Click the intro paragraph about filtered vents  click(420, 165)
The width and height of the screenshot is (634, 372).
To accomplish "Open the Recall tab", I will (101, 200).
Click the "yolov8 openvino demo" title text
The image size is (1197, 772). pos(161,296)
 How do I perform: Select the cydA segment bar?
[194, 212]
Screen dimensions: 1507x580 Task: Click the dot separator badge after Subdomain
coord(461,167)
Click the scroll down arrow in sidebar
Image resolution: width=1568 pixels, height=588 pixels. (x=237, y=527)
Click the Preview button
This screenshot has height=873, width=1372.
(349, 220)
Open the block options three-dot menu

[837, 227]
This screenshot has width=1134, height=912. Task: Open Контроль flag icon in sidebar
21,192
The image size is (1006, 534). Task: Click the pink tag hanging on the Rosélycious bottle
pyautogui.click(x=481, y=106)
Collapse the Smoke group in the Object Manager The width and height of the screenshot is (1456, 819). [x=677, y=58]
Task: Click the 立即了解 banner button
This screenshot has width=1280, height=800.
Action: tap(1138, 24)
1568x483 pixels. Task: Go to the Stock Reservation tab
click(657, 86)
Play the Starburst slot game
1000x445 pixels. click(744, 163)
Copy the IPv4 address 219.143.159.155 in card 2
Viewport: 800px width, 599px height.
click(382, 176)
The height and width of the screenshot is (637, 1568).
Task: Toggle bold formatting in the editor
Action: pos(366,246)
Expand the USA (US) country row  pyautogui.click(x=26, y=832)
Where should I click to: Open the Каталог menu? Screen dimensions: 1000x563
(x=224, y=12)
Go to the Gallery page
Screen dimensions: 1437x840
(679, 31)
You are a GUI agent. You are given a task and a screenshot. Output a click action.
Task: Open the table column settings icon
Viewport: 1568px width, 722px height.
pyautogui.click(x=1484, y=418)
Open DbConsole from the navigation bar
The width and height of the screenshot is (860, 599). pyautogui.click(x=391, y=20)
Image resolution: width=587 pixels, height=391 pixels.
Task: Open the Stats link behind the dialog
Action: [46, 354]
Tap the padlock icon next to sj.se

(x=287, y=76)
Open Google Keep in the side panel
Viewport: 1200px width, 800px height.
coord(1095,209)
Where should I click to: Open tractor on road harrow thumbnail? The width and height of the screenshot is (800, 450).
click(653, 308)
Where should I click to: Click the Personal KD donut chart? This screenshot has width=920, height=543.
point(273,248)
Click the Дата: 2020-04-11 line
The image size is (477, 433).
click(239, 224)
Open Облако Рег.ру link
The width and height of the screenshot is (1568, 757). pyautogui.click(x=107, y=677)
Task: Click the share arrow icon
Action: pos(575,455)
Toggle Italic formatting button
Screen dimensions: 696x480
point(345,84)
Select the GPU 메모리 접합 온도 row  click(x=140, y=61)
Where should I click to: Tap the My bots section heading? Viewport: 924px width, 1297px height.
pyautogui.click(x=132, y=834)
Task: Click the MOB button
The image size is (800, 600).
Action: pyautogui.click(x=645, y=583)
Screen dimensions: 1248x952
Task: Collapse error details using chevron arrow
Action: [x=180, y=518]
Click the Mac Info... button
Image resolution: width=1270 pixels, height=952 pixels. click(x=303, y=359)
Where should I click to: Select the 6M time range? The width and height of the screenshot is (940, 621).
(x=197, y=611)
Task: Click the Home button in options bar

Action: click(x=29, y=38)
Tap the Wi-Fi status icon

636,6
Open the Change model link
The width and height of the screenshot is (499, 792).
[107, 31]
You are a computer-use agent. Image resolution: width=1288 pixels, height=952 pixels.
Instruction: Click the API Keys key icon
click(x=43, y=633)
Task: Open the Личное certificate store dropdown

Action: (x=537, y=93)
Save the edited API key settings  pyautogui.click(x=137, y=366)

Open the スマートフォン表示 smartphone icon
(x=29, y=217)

★ ★ ★ ★ ★

List every line of the rows above that contains the word "This". Match case exactly.

● FULL ANSWER
This screenshot has height=873, width=1372.
This screenshot has width=1134, height=912. Task: Open Контроль flag icon in sidebar
This screenshot has width=1280, height=800.
Where should I click to: Click the Personal KD donut chart? This screenshot has width=920, height=543.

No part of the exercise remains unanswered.